By Jaime Cunningham
In December, NEWSWEEK argued that new signs of life were showing in the AIDS activism movement. Let's hope so. Recent research published in The New England Journal of Medicine shows that within certain populations in America, the prevalence of HIV-infected people is higher than in certain parts of Africa:
More than 1 in 30 adults in Washington, D.C., are HIV-infected—a prevalence higher than that reported in Ethiopia, Nigeria, or Rwanda. Certain U.S. subpopulations are particularly hard hit. In New York City, 1 in 40 blacks, 1 in 10 men who have sex with men, and 1 in 8 injection-drug users are HIV-infected, as are 1 in 16 black men in Washington, D.C. In several U.S. urban areas, the HIV prevalence among men who have sex with men is as high as 30%—as compared with a general-population prevalence of 7.8% in Kenya and 16.9% in South Africa.

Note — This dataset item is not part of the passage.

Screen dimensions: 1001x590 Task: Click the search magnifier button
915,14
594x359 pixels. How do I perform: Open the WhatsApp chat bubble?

What’s interesting is that the research shows that a person’s sexual network, more than just his or her lifestyle choices, defines the risk of getting HIV in America. So, black and Hispanic women are at increased risk due to the instability of their sexual relationships —which is attributed to the high rate of incarceration of men in their networks—and their vulnerable or dependent economic situation, which may cause them to be fearful of suggesting safer-sex options to their companions. And black men who have sex with men are at high risk because of the likelihood of their choosing to engage in sexual activity with someone who is racially similar, and because of the prevalence of HIV within their sexual networks.
America’s epidemic most strongly affects the urban regions of the Northeast and West Coast, and small towns and cities in the South. Part of this is because these local populations have unprotected sex within “relatively insular social-sexual networks.” Lower-income black Americans with poor education and unstable housing are disproportionally affected, and black or Hispanic women make up more than 25 percent of new HIV infections in the U.S.
More than 20 percent of the estimated 1 million HIV-positive Americans are unaware of their status. Additional behavioral studies, better communication, and preventive education need to be directed toward the identified at-risk communities. It’s time to admit that HIV is still a major threat to Americans.